* **PROBLEM DESCRIPTION**:
In the text on the Butterfly Lovers' Violin Concerto, which instrument's part symbolizes Liang Shanbo?

* BEGIN EXTRACTED TEXT *

The Butterfly Lovers' Violin Concerto (《梁山伯与祝英台小提琴协奏曲》; often abbreviated ), along with the Yellow River Piano Concerto, is one of the most famous Chinese works of orchestral music. It is an adaptation of an ancient legend, the Butterfly Lovers. Written for a Western-style orchestra, it features a solo violin played using some Chinese techniques.

This concerto is written in traditional 5-note technique (pentatonic scale). It uses melodies from Shaoxing Opera, chord structures and patterns, and tries to imitate the playing techniques of Chinese musical instruments. This gives the piece a distinctive "Chinese" sound, though it uses tonal harmonies.

The concerto was written in 1959 by two Chinese composers, He Zhanhao (何占豪, born 1933) and Chen Gang (陈钢, born 1935), while they were students at the Shanghai Conservatory of Music. The work is a common feature in figure skating and in concert halls worldwide. This concerto is now often performed with Chinese instruments playing the violin part, the most common being Erhu, Pipa and Liuqin. In such cases the soloist is often accompanied by an orchestra consisting of Chinese instruments.

He Zhanhao is more widely credited for the composition of the concerto. However, his main contribution was the famous opening theme while most of the development was in fact written by Chen Gang. This was revealed in an interview of by China Central Television with several artists contributed in the creation and popularity of this piece of work in China and worldwide.

The 1959 premiere of the Butterfly Lovers Violin Concerto featured 18-year-old violinist Yu Lina and took place in Shanghai as part of the celebration of the 10th anniversary year of the founding of the People's Republic of China.  It was first recorded in 1959 with soloist Yu Lina on violin and the Symphony Orchestra of Shanghai Music Conservatory conducted by Fan Cheng-wu, and later by Shen Rong in 1961 with the same orchestra and conductor. The latter recording was re-released in 1977 by China Record Company. 

This piece is also adapted into other forms, including piano concerto by Chen Gang and piano solo by Sun Yilin (孙亦林, Jan 3, 1935 - Apr 5, 2015).

Story and musical elements

The concerto is in one movement, but is broken into seven distinct sections. Each tells a different part of the story of the Butterfly Lovers. Some of the melodies come from the Chinese Opera of the same name or from traditional Chinese folk songs. The solo violin of the concerto is symbolic of Zhu Yingtai, the story's protagonist, and the cello part is symbolic of Liang Shanbo, her lover.

I. Adagio Cantabile 
The concerto begins with two fifths in D by the harp, after which a solo flute opens with a flowery melody, setting the scene of the story. A solo oboe enters with the strings in G major, after which the solo violinist enters and begins a simple melody. This melody comes from a Chinese folk song of the Yellow River (Huanghe), and tells the story of Zhu Yingtai's childhood. The solo violin is accompanied by a harp and other elements of the orchestra. On the road to Hangzhou for her studies, Zhu (disguised as a man) meets Liang for the first time; a cello solo intertwines with the violin, bringing a new, but still melodious theme and modulating to D major. As the cello exits, the orchestral tutti plays the same melody of the solo violin, with occasional violin entrances in between. As the first buds of love begin to blossom, a short violin cadenza using mostly the G-pentatonic scale expresses Zhu's joy of her and Liang's oath of fraternity.

* END EXTRACTED TEXT *
* BEGIN DATASET ENTRIES *

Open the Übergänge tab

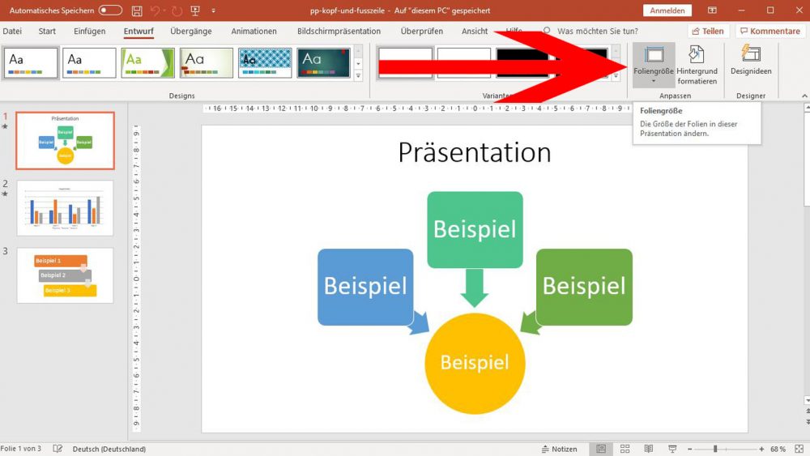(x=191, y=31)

* END DATASET ENTRIES *
* BEGIN DATASET ENTRIES *

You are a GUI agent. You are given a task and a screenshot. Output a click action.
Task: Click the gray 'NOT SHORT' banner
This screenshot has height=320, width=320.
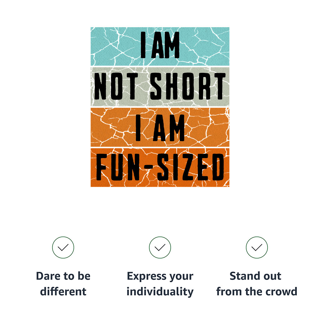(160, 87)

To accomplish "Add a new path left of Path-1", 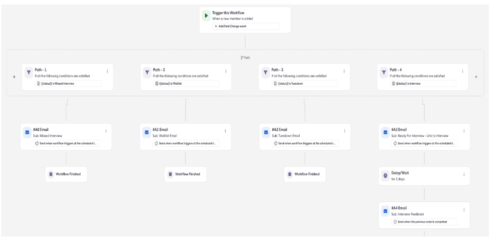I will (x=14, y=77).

* END DATASET ENTRIES *
* BEGIN DATASET ENTRIES *

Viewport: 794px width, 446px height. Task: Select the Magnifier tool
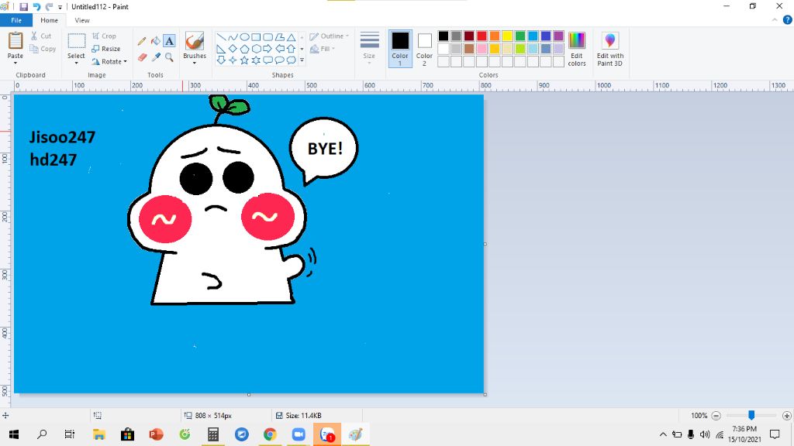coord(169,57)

* END DATASET ENTRIES *

* **SOLUTION TO THIS TASK**:
The cello.